One day in 1996, I received a call from a good friend I had known in New York who had moved to Los Angeles. He invited me to come out and try foxhunting. I excused myself at the time because of never-ending deadlines that are always part and parcel of the fashion industry. A few days later I reconsidered his offer. If not now, when would I open myself up to make time for riding and horses I had dreamed of since I was a youngster?
I did take up riding lessons and joined the hunt club. Three years after I joined I was asked to chair the hunt breakfast schedule. At that time, each hunt member was responsible for picking a fixture and date to host the breakfast. I decided to offer an award at our annual meeting to the member who provided the most tasty cuisine and effort. This was the birth of The Morning for Reynard hunt theme tableware. The first pieces were hand-painted with under-glazes on low fire clay blanks.

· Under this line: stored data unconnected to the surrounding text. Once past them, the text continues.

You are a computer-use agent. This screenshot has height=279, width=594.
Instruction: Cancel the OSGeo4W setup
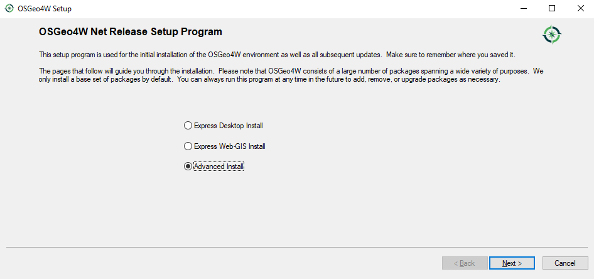[x=565, y=263]
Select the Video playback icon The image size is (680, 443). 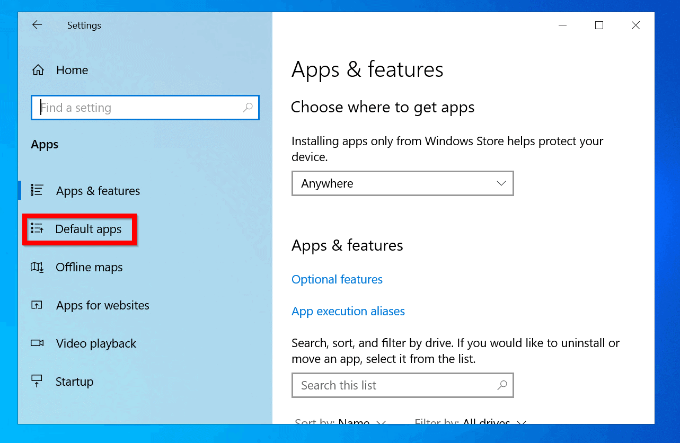pyautogui.click(x=37, y=343)
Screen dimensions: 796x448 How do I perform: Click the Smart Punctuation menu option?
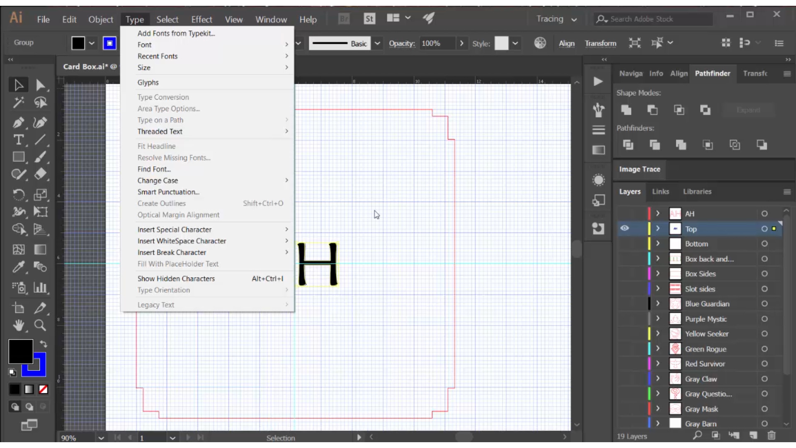point(168,192)
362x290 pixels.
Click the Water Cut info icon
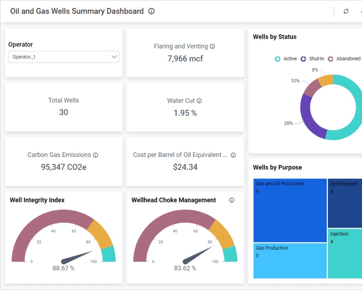pyautogui.click(x=200, y=101)
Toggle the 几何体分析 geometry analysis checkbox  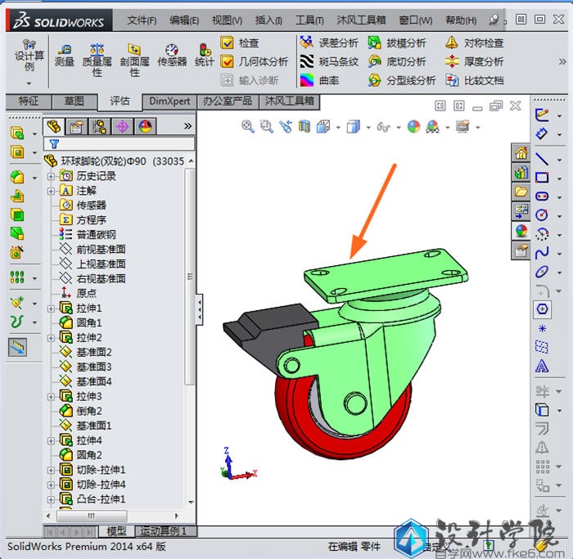tap(228, 61)
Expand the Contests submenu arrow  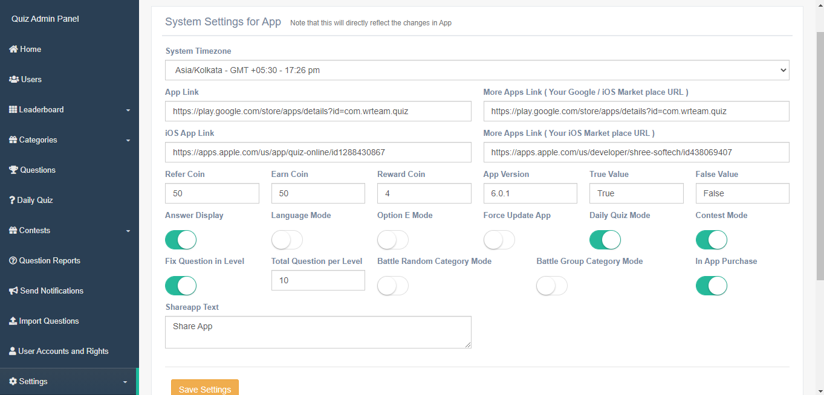tap(128, 231)
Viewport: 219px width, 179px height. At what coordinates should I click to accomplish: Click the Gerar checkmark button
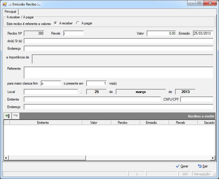click(x=182, y=166)
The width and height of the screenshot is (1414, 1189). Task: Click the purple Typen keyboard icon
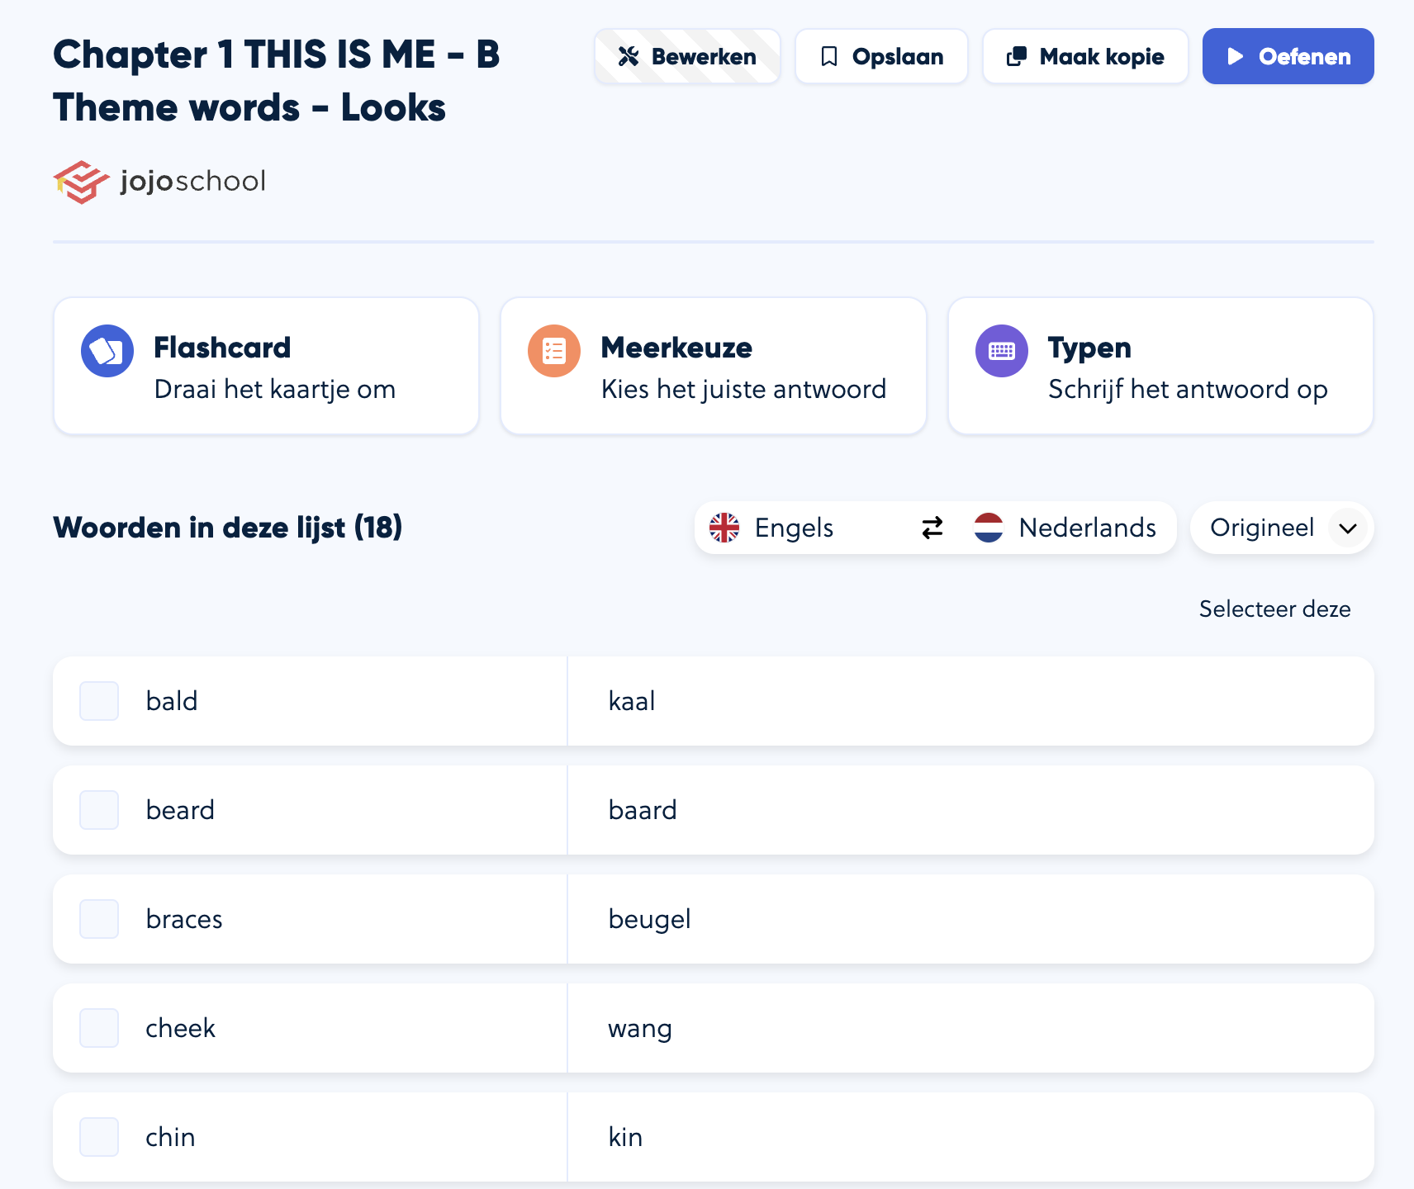(1001, 351)
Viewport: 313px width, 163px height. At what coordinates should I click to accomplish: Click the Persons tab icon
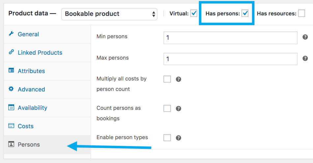[x=11, y=144]
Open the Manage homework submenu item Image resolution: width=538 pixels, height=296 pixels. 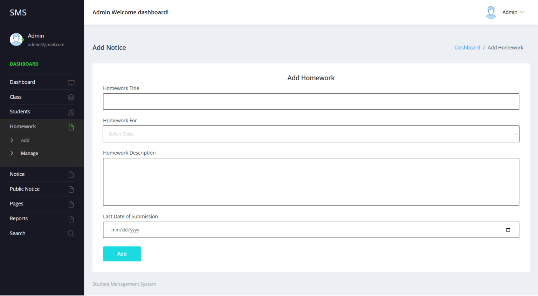pos(29,153)
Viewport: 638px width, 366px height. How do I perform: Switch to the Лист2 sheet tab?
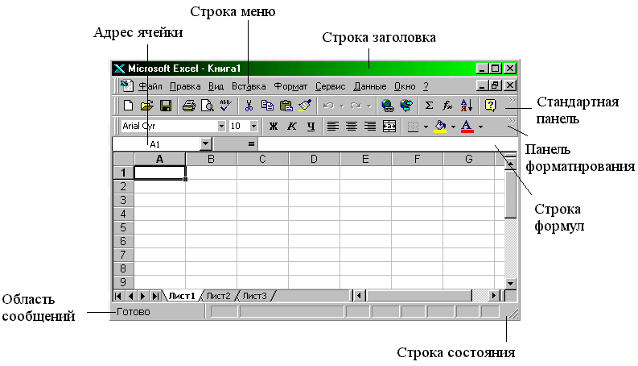(x=218, y=296)
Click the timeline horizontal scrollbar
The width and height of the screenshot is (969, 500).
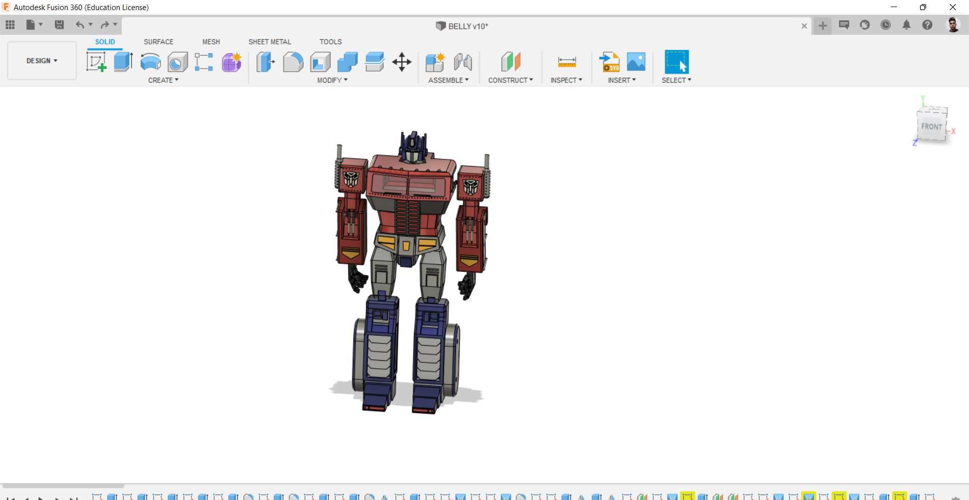coord(63,486)

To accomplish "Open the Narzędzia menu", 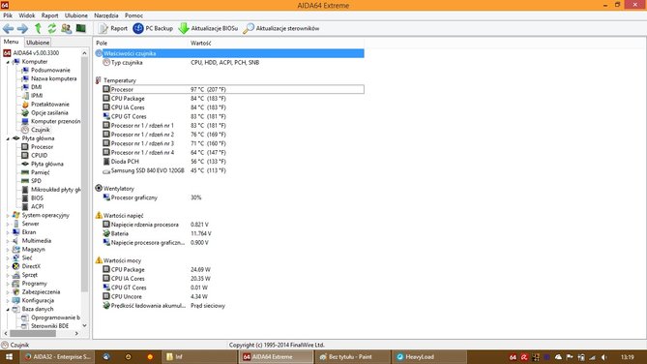I will tap(106, 15).
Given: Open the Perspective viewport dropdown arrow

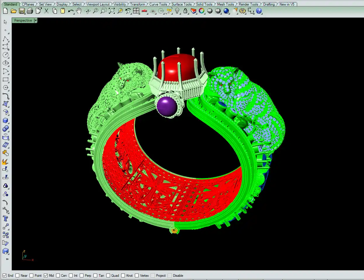Looking at the screenshot, I should click(36, 20).
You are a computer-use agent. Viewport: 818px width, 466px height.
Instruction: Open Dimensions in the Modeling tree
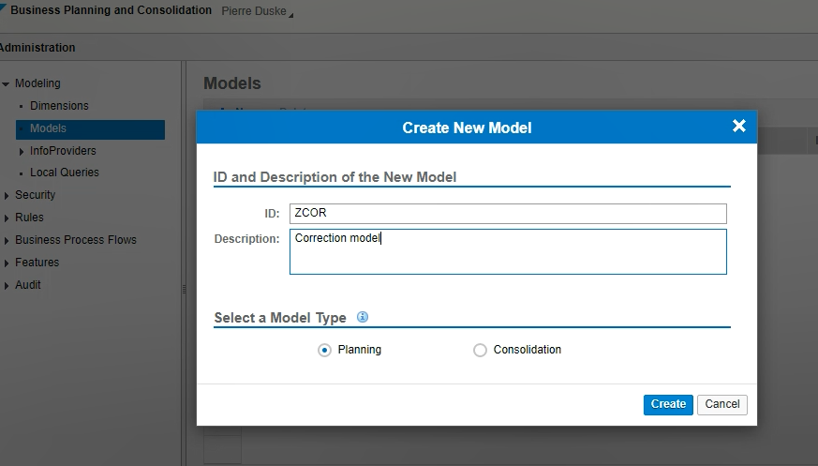click(59, 106)
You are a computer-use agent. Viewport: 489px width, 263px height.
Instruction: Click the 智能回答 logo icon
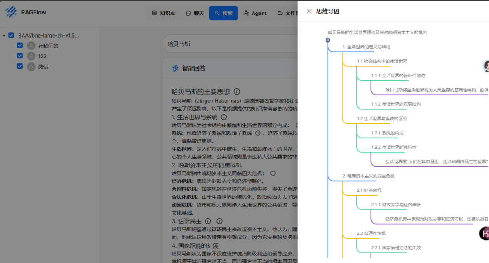(x=175, y=68)
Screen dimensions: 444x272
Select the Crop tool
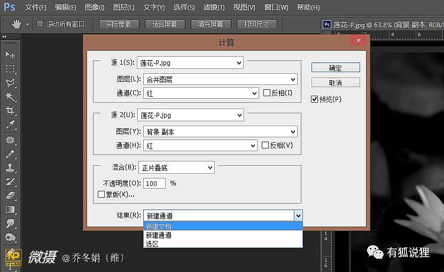click(x=10, y=111)
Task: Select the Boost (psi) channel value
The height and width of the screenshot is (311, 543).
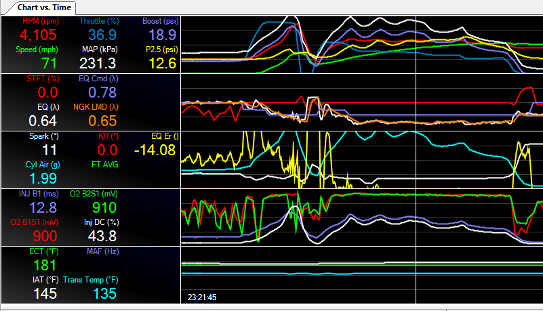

After two years of recreating these awards I decided to invest in putting the designs on porcelain. I wanted to create patterns that would go together and also tell the story of the hunt, combinations that would have an appeal to both a formal table setting and one of whimsy. What I ended up with were selections that offered choices to the customer, including back stamps with hunt theme songs, fun limericks and a nod to tradition of our sport. Each rim tells a story and is uniquely designed for the piece that holds it.
My dedication to our sport is like yours, and it was this one image that inspired the back stamp for the breakfast and dinner plates. Our sport is kept alive by parents, relatives and friends that also participate and include us, and at any age we can be inspired.
The sport of foxhunting has a rich tradition, handed down from generation to generation. The best of skills are polished in the field over time; the best of runs are celebrated in the reverie of lively banter and camaraderie at the hunt breakfast. This first edition of my work entitled “A Morning for Reynard” celebrates the spirit of the hunt, the hounds, horses, and friends we love and the good sport and sportsmanship we enjoy and admire.
David Wendler has hunted our hounds for 53 years and retired just two years ago. He and Colton are still hunting with our new huntsman Scott Neill. The kennels were recently rebuilt and moved by our joint masters to the property nearby the Tejon fixture.